* _Instructions to follow_: Copy every line of the entries that has the string "height" in it.

(Stored items)
━━━━━━━━━━━━━━━━

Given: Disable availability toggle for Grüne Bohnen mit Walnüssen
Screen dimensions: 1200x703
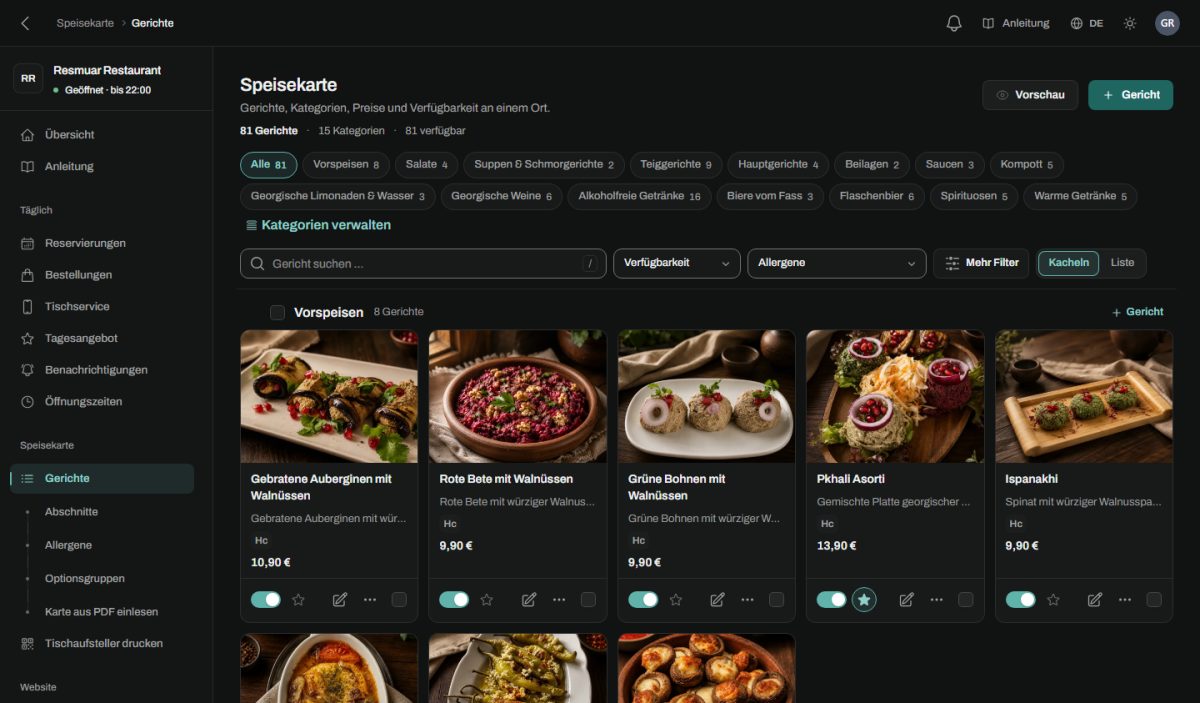Looking at the screenshot, I should coord(643,599).
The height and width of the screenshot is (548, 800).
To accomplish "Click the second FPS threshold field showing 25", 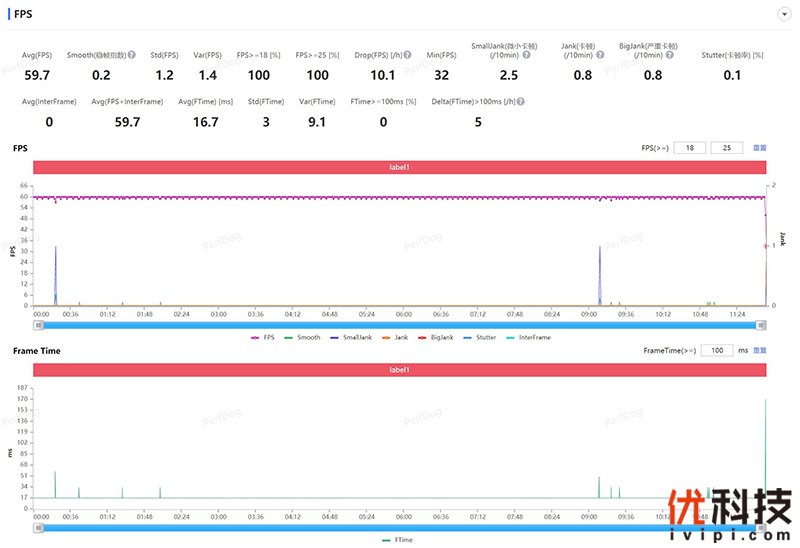I will pos(727,147).
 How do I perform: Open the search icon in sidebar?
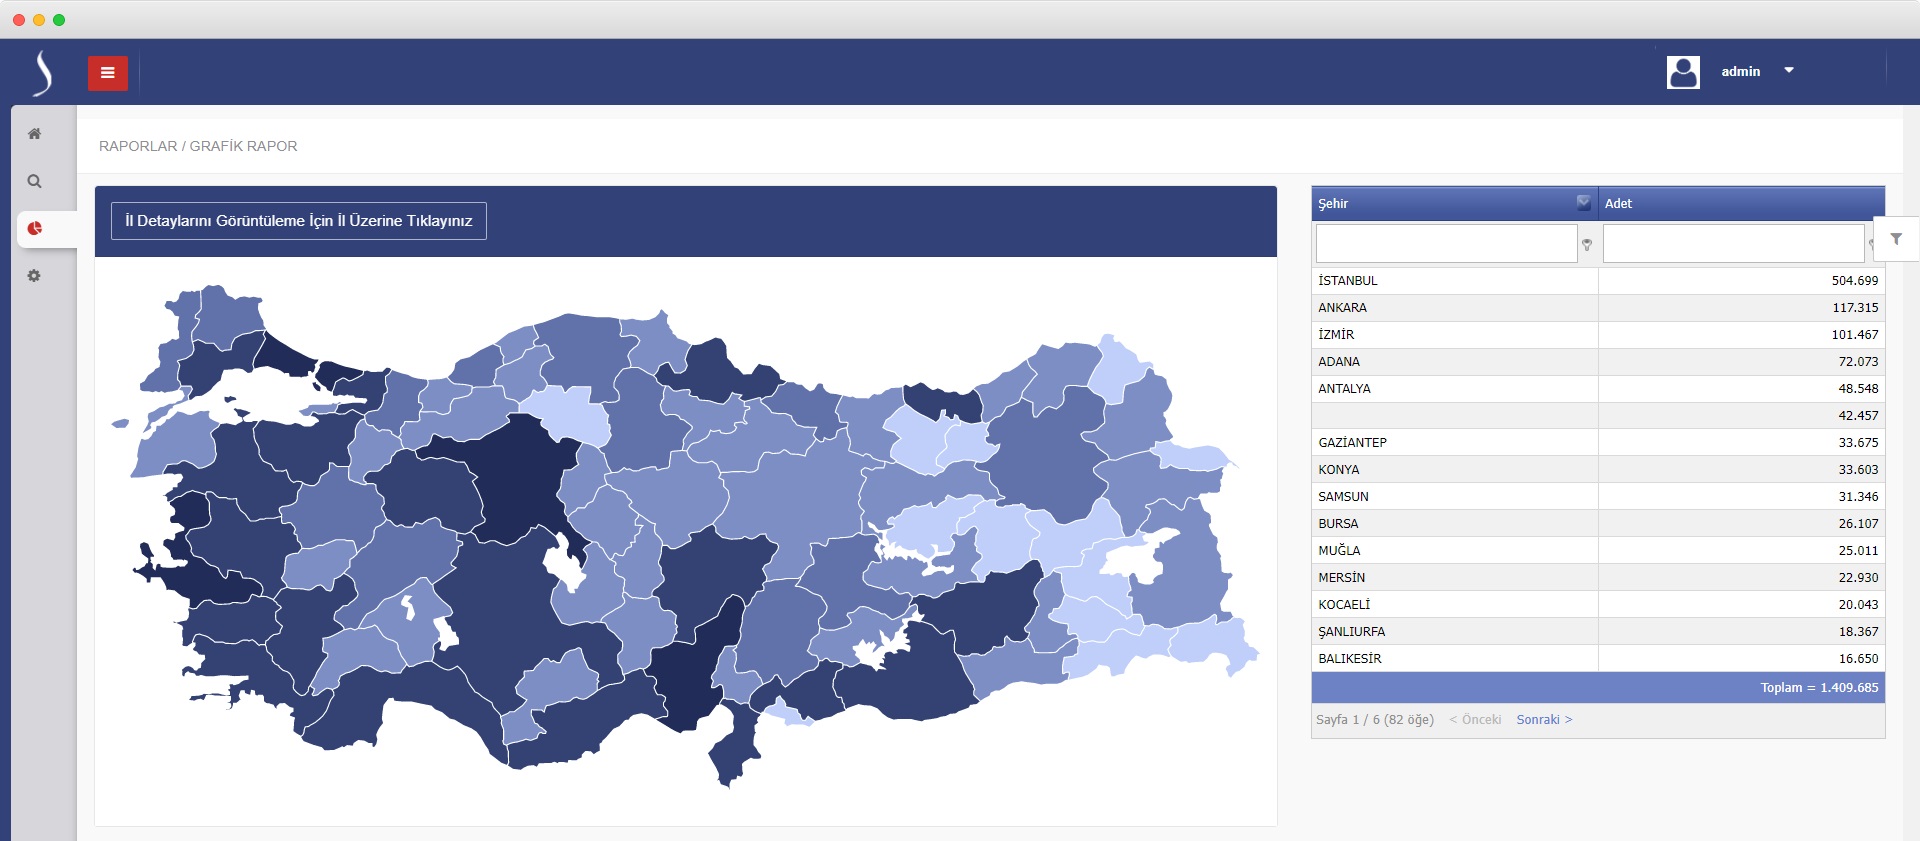pos(34,182)
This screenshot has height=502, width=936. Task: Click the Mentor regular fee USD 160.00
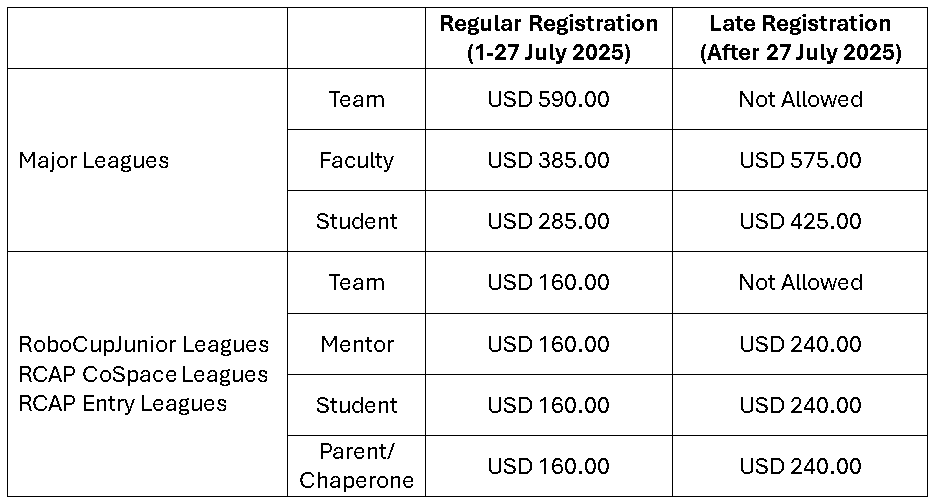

━━━━━━━━━━━━━━━━

* _Solution to the problem_:
The height and width of the screenshot is (548, 800).
This screenshot has height=502, width=936. Task: Click the Mentor regular fee USD 160.00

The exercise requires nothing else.